"
Class-consciousness--a word often on the lips of our democratic leaders
of today--has held far too much sway over the minds of poets from the
Elizabethan age onwards. Spenser writes his 'Faerie Queene' "to fashion a
gentleman or noble person in virtuous and gentle discipline," and Milton's
audience, fit but few, is composed of scholars whose ears have been
attuned to the harmonies of epic verse from their first lisping of
Virgilian hexameters, or of latter-day Puritans, like John Bright, who
overhear in 'Paradise Lost' the echoes of a faith that once was stalwart.

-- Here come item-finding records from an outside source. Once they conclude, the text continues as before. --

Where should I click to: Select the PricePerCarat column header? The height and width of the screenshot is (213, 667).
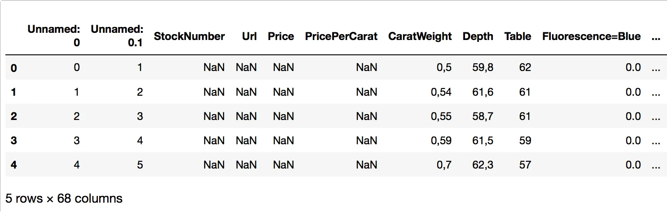341,36
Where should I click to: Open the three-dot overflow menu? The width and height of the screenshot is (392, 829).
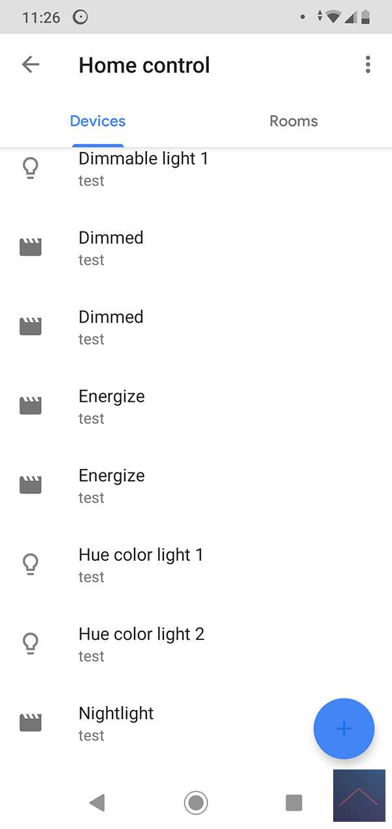[368, 64]
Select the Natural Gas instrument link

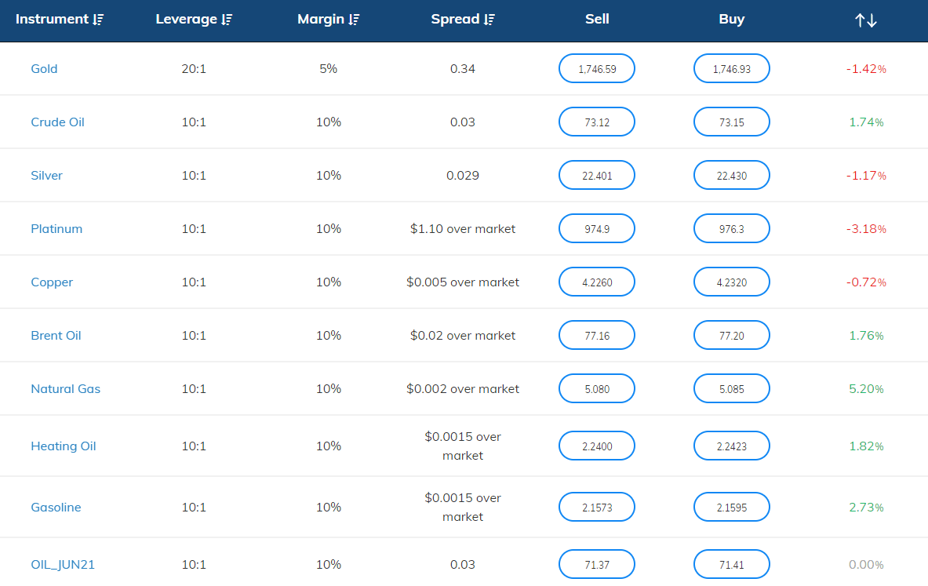[x=65, y=389]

But what, it may be asked, of Crabbe, and what of Wordsworth? The former
by his own confession, paints
the cot,
As truth will paint it and as bards will not;
but as we listen to his verse tales we can never forget that it is the
Rev. George Crabbe who is instructing us, or that his pedestal is the
topmost story of his three-decker pulpit at Aldborough. Wordsworth's
sympathy with the lives of the Cumberland peasantry is profound, and the
time is surely not distant when such a poem as 'Michael' will win a place
in the hearts of working men; but it is to be feared that in his own
generation "Mr Wudsworth" served rather--as a warning than an
encouragement to his peasant neighbours.